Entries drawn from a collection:
= = =

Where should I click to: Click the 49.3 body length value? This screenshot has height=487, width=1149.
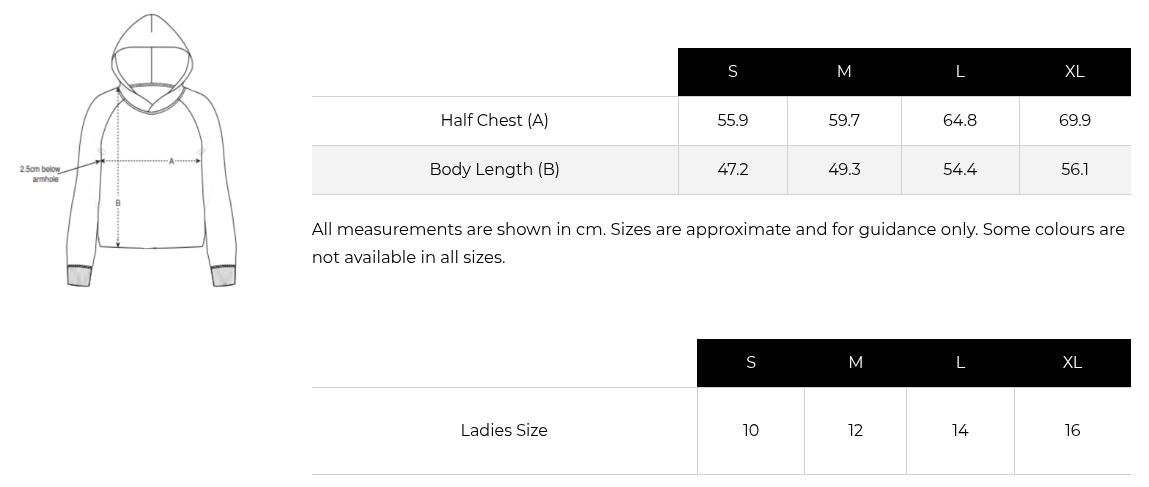[x=844, y=170]

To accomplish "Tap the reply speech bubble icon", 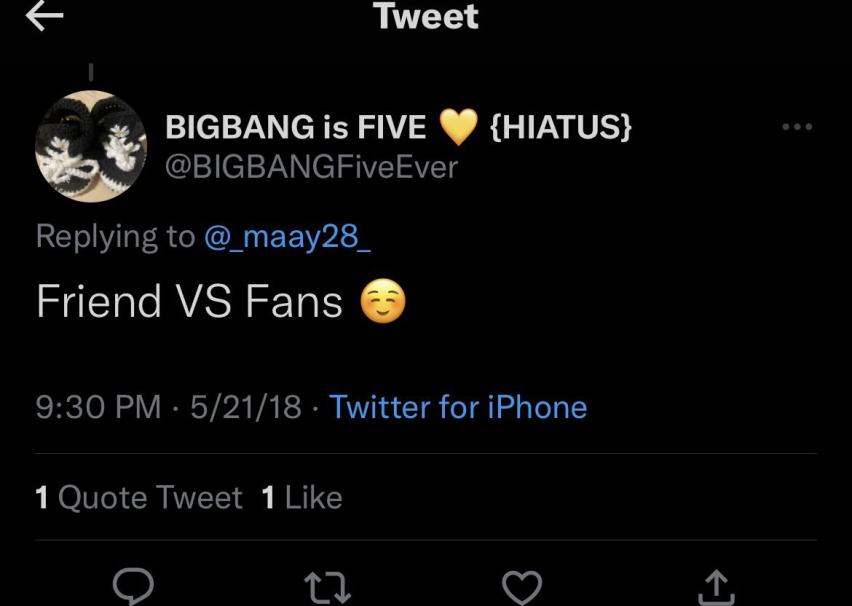I will pos(133,586).
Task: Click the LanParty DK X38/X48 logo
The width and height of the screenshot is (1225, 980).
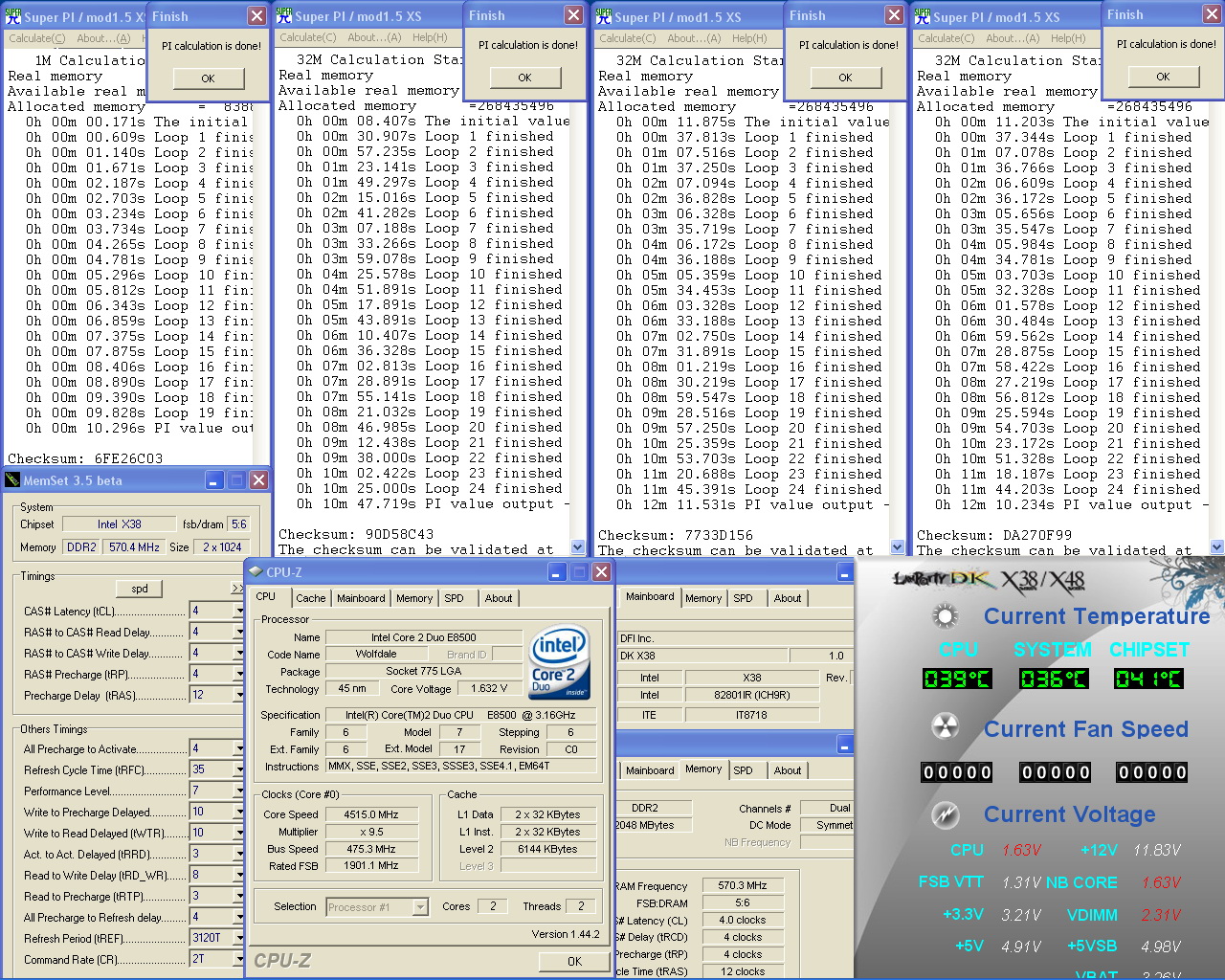Action: [988, 580]
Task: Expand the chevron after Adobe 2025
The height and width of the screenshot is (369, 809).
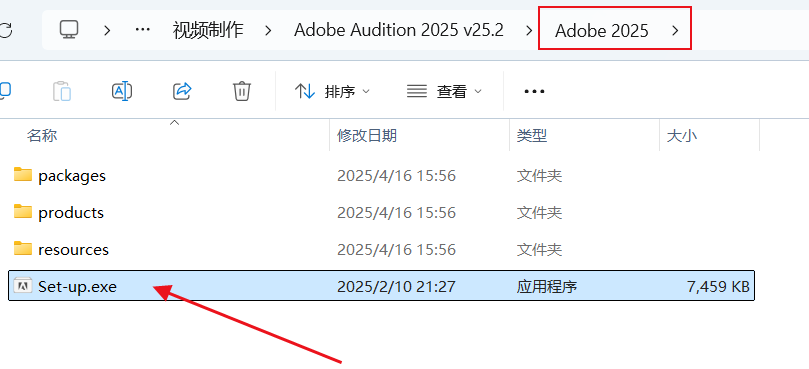Action: coord(675,30)
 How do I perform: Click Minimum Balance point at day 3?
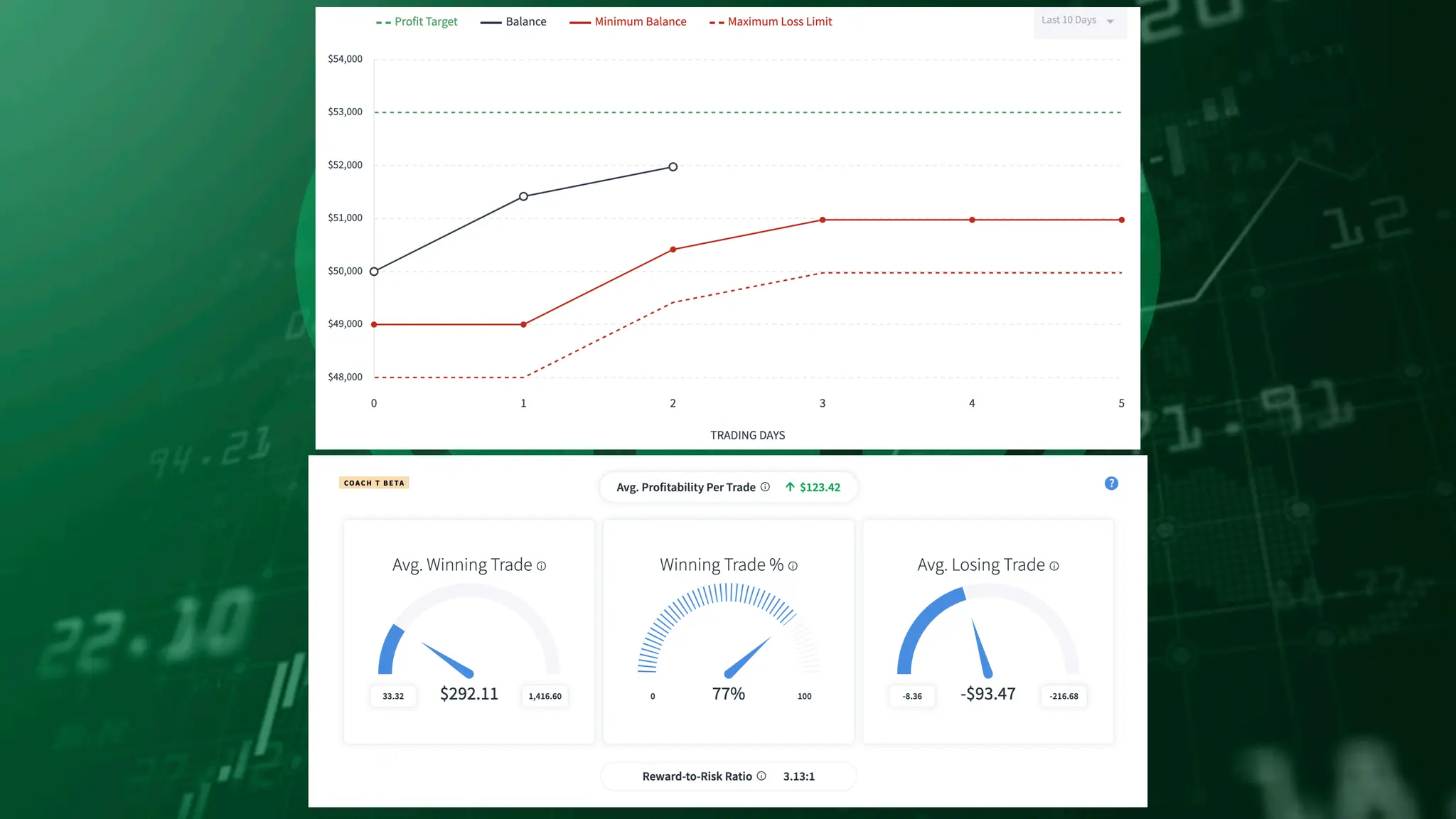823,220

= = =

= Instructions to follow =
Render the records above as a numbered list, from the line that contains "Task: Expand the chevron after Adobe 2025" through the end of the records, with no blank lines. Leave the pictures out of your list.

= The output =
1. Task: Expand the chevron after Adobe 2025
2. The height and width of the screenshot is (369, 809).
3. Action: coord(675,30)
4.  How do I perform: Click Minimum Balance point at day 3?
5. 823,220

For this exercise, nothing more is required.